#### Written exercise
Recast the lines between the one containing "Click the Overview info icon tab" and the one containing "pos(915,95)", inclusive, as a JSON list of strings, one string per line, leaving out blank lines.

[Records of locating words and elements]
———
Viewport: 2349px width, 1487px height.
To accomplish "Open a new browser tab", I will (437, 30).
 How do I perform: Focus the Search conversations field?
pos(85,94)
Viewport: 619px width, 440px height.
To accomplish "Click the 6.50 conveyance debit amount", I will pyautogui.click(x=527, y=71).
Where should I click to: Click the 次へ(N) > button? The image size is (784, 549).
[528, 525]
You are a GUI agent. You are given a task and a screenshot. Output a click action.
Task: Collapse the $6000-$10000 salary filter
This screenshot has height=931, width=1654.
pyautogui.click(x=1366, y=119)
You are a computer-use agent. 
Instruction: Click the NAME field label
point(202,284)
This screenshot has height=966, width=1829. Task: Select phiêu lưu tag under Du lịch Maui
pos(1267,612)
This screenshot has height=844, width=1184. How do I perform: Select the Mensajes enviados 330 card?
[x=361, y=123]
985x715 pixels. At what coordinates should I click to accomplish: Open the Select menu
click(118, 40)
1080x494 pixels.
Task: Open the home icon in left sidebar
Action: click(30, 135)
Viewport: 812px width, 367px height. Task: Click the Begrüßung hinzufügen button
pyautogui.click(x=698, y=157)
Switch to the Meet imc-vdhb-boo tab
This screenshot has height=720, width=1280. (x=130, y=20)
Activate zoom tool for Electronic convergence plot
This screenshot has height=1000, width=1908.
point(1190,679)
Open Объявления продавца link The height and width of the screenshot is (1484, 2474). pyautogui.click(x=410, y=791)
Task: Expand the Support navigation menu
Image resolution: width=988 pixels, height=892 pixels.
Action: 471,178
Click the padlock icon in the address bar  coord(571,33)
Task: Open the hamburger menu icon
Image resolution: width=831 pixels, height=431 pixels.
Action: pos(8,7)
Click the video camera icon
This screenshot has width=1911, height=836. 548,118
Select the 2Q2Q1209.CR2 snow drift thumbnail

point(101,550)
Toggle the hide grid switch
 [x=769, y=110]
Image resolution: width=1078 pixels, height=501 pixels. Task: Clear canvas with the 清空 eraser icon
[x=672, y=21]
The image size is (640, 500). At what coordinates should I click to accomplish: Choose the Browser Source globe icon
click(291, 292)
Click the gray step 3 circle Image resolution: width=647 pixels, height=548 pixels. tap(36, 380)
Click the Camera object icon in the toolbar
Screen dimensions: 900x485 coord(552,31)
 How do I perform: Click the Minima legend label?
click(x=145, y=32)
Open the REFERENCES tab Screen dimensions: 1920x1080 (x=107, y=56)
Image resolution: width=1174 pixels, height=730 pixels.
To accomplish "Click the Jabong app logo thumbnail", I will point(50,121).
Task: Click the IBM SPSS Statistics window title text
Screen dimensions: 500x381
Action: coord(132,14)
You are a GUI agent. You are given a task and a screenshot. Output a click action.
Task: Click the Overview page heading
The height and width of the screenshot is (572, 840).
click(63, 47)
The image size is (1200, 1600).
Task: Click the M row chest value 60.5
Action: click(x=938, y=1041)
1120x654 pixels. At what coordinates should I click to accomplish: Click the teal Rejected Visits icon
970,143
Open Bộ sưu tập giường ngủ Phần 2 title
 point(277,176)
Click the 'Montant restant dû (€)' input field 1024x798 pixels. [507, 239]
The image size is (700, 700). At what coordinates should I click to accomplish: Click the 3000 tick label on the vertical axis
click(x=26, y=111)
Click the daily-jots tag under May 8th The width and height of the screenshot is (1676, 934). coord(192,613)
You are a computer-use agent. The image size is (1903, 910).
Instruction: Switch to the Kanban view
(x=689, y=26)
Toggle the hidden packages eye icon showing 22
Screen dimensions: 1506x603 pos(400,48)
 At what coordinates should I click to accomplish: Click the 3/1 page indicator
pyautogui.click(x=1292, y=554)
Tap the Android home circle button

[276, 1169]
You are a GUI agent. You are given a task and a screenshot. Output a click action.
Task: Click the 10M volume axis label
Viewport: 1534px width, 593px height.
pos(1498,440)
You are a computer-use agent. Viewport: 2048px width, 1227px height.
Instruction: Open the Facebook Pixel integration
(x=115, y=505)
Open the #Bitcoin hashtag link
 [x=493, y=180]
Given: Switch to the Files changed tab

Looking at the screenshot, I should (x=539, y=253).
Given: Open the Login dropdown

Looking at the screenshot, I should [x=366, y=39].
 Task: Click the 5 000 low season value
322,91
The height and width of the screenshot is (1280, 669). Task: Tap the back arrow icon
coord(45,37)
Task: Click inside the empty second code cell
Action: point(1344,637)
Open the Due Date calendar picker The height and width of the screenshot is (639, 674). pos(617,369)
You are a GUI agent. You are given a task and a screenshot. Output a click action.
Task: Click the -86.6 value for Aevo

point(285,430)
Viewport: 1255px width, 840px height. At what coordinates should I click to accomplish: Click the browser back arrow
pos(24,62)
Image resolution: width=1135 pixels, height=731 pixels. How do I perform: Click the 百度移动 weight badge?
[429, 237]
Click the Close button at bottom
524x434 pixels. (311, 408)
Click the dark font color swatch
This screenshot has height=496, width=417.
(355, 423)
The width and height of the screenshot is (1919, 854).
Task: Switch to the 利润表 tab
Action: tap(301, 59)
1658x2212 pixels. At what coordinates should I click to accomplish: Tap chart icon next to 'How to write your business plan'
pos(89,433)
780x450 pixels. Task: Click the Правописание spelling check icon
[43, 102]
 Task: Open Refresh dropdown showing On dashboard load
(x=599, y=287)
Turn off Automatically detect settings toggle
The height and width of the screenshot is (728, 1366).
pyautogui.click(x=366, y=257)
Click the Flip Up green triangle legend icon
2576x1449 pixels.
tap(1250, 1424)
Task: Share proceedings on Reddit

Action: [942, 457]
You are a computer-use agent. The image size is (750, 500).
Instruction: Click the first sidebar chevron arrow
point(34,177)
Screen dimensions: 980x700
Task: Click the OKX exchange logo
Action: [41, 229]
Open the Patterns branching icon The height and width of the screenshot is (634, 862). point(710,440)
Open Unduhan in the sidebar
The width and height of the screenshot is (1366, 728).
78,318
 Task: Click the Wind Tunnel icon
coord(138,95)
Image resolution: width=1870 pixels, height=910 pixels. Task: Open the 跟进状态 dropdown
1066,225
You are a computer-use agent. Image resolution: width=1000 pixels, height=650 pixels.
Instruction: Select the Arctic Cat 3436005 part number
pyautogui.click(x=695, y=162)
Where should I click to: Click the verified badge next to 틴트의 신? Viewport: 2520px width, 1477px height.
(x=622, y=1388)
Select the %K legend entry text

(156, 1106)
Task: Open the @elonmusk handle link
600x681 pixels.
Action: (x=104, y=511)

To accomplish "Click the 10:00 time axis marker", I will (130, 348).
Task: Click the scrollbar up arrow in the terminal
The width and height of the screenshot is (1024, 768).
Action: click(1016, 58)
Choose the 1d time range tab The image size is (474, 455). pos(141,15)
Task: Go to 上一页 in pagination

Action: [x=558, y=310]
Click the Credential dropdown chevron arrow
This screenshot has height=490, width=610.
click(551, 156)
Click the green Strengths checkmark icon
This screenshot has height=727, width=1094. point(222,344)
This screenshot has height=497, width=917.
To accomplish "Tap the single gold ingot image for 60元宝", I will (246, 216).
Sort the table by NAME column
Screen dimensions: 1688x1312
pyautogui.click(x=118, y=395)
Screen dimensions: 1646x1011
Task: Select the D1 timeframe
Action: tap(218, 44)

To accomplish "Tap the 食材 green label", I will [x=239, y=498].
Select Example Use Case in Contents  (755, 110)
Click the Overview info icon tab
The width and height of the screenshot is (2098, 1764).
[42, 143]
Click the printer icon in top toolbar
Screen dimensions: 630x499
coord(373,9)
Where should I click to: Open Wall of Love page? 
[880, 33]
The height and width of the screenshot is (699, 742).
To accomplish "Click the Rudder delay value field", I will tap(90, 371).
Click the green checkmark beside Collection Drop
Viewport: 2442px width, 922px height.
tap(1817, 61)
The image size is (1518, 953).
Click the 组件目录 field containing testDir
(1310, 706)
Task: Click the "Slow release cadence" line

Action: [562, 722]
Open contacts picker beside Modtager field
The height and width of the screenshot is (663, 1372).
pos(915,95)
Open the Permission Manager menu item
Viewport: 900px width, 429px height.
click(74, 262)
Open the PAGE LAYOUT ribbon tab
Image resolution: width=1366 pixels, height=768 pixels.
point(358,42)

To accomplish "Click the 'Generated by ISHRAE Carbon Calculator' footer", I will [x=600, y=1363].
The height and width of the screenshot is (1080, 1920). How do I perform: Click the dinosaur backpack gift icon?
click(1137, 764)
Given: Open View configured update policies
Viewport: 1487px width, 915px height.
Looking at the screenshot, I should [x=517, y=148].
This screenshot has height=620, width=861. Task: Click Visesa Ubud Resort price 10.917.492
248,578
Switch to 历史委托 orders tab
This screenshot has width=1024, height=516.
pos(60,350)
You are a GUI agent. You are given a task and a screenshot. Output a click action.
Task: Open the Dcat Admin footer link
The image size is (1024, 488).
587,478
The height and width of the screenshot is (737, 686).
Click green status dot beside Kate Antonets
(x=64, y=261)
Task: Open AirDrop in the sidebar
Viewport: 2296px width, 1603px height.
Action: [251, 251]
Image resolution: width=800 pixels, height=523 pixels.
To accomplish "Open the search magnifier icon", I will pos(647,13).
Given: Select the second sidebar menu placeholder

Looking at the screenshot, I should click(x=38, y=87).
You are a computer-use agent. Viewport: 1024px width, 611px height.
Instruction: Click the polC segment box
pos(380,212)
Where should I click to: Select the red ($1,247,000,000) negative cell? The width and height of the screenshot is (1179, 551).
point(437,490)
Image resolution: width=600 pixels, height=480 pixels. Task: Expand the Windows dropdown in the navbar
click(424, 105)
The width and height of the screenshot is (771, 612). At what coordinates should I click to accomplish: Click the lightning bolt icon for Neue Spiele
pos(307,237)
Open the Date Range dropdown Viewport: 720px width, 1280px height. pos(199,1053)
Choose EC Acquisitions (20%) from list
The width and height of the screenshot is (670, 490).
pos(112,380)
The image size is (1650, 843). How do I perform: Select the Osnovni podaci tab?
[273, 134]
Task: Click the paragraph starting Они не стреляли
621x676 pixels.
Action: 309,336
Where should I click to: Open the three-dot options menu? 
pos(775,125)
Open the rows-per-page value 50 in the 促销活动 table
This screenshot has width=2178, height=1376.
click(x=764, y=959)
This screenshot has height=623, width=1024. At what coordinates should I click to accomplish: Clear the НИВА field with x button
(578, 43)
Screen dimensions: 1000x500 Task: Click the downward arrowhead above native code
———
#### Written response
[
  "Click the Overview info icon tab",
  "The width and height of the screenshot is (2098, 1764).",
  "[42, 143]",
  "Click the printer icon in top toolbar",
  "Screen dimensions: 630x499",
  "coord(373,9)",
  "Where should I click to: Open Wall of Love page? ",
  "[880, 33]",
  "The height and width of the screenshot is (699, 742).",
  "To accomplish \"Click the Rudder delay value field\", I will tap(90, 371).",
  "Click the green checkmark beside Collection Drop",
  "Viewport: 2442px width, 922px height.",
  "tap(1817, 61)",
  "The image size is (1518, 953).",
  "Click the 组件目录 field containing testDir",
  "(1310, 706)",
  "Task: Click the \"Slow release cadence\" line",
  "Action: [562, 722]",
  "Open contacts picker beside Modtager field",
  "The height and width of the screenshot is (663, 1372).",
  "pos(915,95)"
]